• [Problem description] Please report how many lines in the records below contain "computer". Reply with the number alone.

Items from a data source
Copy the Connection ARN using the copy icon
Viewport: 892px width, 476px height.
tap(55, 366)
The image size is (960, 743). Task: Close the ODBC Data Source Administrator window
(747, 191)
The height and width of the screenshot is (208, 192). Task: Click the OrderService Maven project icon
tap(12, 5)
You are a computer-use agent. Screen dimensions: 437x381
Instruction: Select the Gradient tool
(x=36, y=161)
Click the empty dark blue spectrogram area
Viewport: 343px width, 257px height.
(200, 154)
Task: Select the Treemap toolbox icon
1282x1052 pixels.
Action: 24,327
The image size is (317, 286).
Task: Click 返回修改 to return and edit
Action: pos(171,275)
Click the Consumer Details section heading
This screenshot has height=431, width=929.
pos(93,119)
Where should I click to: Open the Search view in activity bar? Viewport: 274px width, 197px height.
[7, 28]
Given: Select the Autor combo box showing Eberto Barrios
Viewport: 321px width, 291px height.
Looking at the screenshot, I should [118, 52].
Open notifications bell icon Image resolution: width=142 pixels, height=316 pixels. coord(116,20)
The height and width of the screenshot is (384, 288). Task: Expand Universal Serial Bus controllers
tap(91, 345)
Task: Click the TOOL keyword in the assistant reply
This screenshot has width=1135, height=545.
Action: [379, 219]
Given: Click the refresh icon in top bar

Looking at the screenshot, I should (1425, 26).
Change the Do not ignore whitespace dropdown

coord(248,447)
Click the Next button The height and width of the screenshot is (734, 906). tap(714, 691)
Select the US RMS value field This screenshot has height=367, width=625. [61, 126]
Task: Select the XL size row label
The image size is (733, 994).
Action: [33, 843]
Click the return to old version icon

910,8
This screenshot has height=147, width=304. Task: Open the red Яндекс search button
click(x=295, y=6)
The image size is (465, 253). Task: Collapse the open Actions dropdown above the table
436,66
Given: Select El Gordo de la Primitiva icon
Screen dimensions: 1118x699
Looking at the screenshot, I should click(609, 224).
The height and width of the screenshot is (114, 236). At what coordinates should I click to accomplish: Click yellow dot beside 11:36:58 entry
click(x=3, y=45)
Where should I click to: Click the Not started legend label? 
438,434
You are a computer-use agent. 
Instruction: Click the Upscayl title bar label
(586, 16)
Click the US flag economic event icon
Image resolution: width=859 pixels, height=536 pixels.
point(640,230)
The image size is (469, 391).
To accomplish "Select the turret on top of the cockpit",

• [Answer for the task] 2